With the deterioration of the housing market, there's been an increased interest in ‘short selling' homes. I didn't know much about short selling, so I did a little research. I should say up front that I don't have any personal experience in this topic (thank goodness); here's what I learned, though.

What is a short sale?

I covered the definition of a short sale in a previous post, but this is a refresher. A short sale is the sale of a house that has a mortgage greater than the current market value of that property. The bank agrees to forgive the outstanding mortgage balance after the sale completes. Short sales aren't a given ‐ the borrower must negotiate with the lender the accept the short sale.

Why would the bank agree to a short sale?

A short sale is isn't so much a win/win as it is a lose less/lose less for both parties. The borrowers don't have a place to live anymore. The lender's don't get paid back all they're owed. On the other hand, the property doesn't go to foreclosure, which is good for both of them.

In a foreclosure situation, especially in a down market, the lender can expect to recover less than if the property is sold short. Maybe they'd recover 75% 50% in an auction, but 85% in a short sale. It's obviously not ideal for the lender, but at least they don't have to sell the property.

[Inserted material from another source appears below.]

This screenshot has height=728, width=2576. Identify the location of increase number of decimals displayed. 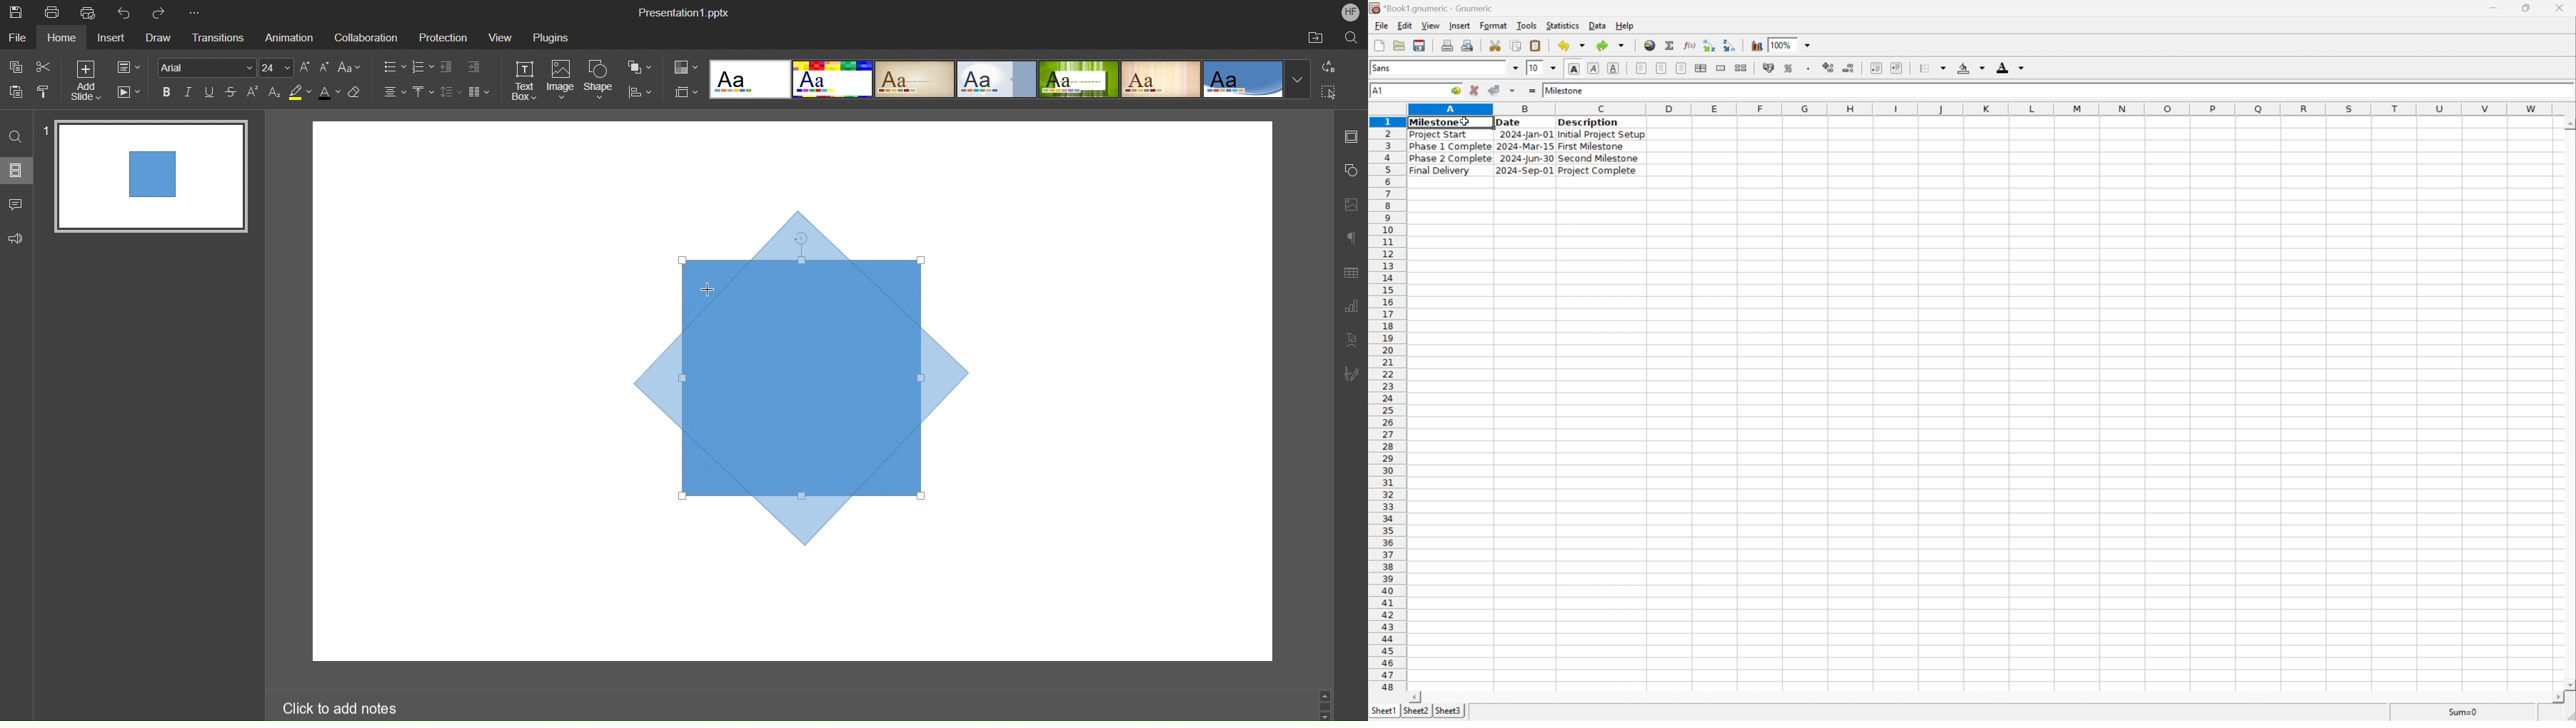
(1830, 68).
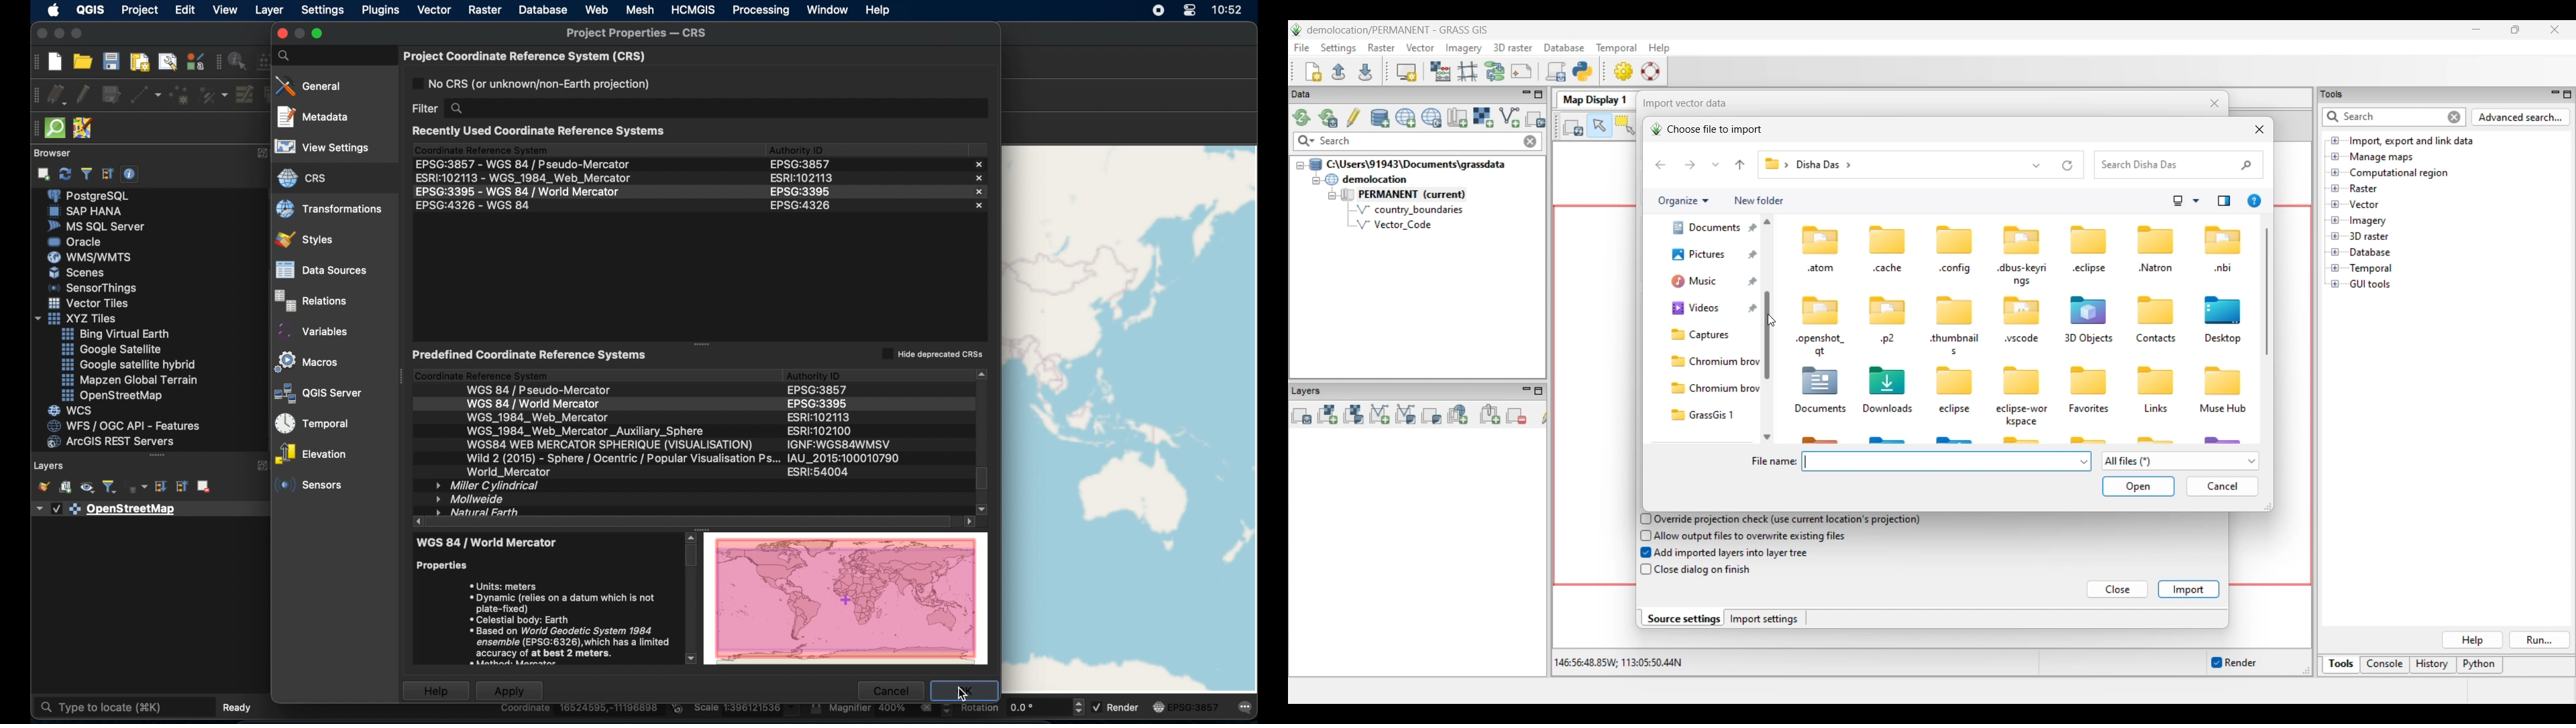  I want to click on show layout manager, so click(166, 62).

The drawbacks for a borrower

As you would expect, there are several drawbacks to short selling for the borrower. Perhaps the biggest one is that they no longer have a place to live and any money they did put into the house is gone. Also, a short sale is going to show up on their credit report. It's hard to say exactly what the effect will be on credit score, but anecdotally it's somewhere in the neighborhood of a 80-100 point drop. That's nowhere near the penalty for a foreclosure, but still significant.

There's also another pitfall – taxes. The IRS treats the forgiven mortgage amount as income, so you're going to pay taxes on that amount. When you're talking about mortgage-size amounts of money, this could be very significant.

Other things to note about short sales

There are several other points about short sales to note. First, a lender might balk at paying the commission for a broker, which could complicate things.

Second, it takes some work to convince the lender to accept a short sale. You'll have to be several months behind on payments and most likely have to show evidence of significant hardship that caused you to get so behind. Your mortgage resetting to a too-high-for-your-budget payment isn't good enough. If you've lost your job, divorced, or have medical bills, you're in a better negotiating position. Well… regarding the short sale, that is.